§ Dataset records:

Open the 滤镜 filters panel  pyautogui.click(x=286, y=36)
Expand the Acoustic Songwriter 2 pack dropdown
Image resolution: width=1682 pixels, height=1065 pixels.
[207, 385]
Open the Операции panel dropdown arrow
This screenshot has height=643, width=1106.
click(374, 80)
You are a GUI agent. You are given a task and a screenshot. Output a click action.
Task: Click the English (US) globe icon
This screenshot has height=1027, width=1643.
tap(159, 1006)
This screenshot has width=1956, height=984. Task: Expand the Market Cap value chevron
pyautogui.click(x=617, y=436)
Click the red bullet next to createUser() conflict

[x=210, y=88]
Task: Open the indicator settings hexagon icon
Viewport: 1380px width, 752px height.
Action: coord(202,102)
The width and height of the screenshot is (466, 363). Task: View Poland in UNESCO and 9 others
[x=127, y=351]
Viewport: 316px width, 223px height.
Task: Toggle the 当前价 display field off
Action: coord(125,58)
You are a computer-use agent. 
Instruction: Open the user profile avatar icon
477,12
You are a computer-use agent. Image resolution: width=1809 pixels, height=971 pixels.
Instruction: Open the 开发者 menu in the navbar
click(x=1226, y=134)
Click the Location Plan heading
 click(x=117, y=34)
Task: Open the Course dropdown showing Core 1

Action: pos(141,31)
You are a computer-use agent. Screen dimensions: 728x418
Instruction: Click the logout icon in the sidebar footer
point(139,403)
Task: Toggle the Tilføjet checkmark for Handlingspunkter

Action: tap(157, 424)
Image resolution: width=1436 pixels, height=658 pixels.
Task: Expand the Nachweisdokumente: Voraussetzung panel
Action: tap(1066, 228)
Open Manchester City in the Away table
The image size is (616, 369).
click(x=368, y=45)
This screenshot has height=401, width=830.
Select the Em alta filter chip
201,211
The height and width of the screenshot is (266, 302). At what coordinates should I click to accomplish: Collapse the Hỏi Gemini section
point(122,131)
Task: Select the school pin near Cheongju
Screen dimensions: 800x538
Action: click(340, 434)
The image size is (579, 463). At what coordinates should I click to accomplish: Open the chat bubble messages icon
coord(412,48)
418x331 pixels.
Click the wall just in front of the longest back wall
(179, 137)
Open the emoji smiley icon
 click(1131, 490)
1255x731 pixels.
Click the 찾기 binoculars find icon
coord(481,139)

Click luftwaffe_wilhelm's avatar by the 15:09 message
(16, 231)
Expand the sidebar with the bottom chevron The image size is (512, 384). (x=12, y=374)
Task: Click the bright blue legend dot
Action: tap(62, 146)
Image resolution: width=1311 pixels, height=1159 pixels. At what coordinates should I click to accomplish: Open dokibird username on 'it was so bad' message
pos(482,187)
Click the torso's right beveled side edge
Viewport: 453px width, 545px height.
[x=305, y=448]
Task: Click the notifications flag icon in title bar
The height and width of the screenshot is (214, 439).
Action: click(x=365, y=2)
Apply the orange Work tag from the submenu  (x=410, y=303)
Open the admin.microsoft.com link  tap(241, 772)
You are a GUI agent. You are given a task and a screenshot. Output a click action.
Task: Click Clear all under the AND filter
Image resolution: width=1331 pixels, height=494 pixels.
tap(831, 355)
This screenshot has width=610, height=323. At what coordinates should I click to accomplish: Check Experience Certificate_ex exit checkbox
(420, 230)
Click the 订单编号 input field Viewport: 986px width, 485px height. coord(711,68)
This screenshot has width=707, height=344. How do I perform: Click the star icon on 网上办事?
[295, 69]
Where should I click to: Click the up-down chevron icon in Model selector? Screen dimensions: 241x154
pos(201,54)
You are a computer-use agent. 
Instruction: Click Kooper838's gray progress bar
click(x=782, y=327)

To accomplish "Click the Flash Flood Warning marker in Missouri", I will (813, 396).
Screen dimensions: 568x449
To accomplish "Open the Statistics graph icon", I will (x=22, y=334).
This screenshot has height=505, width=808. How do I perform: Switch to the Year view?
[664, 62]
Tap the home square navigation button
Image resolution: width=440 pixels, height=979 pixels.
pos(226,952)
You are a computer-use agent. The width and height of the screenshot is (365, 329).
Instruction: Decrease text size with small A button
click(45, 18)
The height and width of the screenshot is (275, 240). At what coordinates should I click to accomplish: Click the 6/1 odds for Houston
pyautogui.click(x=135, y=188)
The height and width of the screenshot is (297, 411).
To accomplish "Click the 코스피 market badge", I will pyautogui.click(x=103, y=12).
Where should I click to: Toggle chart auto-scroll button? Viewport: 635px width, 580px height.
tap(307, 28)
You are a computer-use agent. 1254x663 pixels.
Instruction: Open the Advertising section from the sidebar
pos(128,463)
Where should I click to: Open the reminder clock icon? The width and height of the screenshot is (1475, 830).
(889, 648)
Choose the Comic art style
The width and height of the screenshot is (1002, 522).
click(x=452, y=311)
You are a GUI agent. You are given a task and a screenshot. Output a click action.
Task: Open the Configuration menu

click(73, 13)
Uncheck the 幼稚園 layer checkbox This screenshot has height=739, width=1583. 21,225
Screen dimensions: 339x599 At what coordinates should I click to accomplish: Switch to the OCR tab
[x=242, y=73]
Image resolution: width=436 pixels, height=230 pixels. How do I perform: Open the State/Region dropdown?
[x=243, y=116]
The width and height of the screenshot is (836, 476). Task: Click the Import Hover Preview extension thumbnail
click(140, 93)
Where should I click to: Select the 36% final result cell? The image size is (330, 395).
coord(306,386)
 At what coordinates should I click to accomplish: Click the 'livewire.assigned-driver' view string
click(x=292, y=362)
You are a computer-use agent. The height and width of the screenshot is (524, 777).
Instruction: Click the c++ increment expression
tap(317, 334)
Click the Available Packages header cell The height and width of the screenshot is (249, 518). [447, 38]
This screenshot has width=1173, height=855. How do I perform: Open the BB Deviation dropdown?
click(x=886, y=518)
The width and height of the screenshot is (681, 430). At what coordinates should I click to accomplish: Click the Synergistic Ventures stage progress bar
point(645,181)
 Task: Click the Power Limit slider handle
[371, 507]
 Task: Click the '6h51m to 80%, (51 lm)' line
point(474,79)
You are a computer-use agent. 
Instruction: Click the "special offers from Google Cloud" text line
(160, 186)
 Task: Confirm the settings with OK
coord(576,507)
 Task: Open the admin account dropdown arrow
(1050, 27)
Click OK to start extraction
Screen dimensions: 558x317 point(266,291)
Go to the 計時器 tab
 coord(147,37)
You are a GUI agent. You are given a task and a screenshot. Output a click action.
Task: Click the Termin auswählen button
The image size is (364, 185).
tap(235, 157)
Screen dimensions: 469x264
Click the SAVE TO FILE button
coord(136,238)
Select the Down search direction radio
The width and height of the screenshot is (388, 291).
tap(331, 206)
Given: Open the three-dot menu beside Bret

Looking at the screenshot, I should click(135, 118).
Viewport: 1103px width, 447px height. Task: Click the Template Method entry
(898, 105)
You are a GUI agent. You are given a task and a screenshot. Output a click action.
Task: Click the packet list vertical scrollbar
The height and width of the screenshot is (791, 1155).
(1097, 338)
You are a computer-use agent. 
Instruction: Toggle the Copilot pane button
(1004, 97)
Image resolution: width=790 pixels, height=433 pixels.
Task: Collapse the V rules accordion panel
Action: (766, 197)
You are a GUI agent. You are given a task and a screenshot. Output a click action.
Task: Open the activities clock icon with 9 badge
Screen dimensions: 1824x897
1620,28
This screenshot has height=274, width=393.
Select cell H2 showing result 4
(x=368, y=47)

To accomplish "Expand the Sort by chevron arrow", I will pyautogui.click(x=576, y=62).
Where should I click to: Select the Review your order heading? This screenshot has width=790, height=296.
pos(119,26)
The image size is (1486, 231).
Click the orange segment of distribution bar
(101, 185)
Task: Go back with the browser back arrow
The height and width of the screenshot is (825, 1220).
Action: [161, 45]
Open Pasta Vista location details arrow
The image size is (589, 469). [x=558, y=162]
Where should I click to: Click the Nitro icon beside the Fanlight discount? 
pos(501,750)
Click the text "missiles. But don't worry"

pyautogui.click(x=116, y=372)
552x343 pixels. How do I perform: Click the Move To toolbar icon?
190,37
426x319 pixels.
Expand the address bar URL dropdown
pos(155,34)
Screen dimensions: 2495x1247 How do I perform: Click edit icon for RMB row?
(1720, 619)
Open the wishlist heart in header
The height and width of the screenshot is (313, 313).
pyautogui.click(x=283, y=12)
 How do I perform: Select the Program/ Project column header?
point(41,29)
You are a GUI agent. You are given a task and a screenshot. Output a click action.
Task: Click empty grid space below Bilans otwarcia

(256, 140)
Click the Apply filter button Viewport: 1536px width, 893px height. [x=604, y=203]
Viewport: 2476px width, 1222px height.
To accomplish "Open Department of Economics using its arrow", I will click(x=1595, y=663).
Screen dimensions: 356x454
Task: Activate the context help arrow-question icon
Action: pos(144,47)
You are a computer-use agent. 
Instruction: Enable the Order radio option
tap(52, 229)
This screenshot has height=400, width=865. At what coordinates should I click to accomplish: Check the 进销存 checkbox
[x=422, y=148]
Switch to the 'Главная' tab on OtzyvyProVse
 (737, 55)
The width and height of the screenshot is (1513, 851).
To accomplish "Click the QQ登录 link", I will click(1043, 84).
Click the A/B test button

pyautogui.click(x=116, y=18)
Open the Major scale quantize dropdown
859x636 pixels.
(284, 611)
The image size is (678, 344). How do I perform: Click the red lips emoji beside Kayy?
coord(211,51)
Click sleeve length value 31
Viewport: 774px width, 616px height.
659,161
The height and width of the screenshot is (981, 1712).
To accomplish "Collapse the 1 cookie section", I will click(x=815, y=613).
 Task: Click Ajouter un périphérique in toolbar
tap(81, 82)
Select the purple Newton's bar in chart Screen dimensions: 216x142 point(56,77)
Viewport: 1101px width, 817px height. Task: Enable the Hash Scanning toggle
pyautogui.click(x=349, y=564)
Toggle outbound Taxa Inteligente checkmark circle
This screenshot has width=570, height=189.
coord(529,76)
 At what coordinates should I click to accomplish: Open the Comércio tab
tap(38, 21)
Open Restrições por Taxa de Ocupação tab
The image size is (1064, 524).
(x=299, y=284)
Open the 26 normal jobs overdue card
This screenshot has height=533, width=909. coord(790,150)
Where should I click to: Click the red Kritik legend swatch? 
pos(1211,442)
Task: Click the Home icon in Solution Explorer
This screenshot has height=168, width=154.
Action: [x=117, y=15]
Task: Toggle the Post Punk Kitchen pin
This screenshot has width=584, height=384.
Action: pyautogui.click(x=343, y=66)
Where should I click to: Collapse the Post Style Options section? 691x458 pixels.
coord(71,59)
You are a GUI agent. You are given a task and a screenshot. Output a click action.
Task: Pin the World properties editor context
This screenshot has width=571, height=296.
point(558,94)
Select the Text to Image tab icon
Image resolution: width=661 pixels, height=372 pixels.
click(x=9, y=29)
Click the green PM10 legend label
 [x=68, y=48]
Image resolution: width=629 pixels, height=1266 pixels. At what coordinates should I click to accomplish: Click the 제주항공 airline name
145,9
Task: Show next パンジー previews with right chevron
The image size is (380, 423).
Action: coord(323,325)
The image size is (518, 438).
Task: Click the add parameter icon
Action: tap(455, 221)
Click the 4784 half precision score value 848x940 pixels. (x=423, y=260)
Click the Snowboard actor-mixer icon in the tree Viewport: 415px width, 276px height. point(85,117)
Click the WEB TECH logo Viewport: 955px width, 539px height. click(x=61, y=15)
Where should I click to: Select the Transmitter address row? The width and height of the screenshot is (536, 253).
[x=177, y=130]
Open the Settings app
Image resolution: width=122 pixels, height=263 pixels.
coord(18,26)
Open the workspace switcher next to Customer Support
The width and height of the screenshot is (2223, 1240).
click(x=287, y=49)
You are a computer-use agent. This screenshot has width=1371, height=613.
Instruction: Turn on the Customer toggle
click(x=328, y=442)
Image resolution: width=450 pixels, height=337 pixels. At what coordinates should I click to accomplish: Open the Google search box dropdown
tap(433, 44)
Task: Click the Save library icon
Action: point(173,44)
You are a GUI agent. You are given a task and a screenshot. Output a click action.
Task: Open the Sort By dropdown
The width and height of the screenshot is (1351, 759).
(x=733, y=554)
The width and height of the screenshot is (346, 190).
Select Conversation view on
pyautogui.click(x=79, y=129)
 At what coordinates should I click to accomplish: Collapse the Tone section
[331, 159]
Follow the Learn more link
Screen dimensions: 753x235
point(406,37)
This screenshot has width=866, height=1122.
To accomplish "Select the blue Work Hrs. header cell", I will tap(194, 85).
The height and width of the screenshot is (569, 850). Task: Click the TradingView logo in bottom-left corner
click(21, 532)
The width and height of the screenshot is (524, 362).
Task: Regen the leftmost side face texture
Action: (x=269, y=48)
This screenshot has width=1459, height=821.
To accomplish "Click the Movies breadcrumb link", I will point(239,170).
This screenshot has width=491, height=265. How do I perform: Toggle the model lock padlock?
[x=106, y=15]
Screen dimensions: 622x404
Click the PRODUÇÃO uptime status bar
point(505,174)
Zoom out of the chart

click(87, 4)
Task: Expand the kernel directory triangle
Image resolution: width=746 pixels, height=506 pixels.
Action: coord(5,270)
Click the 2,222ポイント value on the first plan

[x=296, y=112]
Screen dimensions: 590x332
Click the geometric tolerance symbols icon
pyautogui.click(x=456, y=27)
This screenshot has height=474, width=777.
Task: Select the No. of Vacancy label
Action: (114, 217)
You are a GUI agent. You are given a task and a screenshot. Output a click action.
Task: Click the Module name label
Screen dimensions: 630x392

§ Given instruction: Rewrite every line from the start of the data through the line containing "[x=210, y=88]", inclusive. Leave each line as it is, except multiply every coordinate in the answers by 1.25 and round to the nearest whole number, rounding halves up.

§ Right answer:
Open the 滤镜 filters panel  pyautogui.click(x=358, y=45)
Expand the Acoustic Songwriter 2 pack dropdown
Image resolution: width=1682 pixels, height=1065 pixels.
[259, 481]
Open the Операции panel dropdown arrow
This screenshot has height=643, width=1106.
click(468, 100)
You are a GUI agent. You are given a task and a screenshot. Output a click action.
Task: Click the English (US) globe icon
This screenshot has height=1027, width=1643.
tap(199, 1258)
This screenshot has width=1956, height=984. Task: Expand the Market Cap value chevron
pyautogui.click(x=771, y=545)
Click the red bullet next to createUser() conflict

[x=263, y=110]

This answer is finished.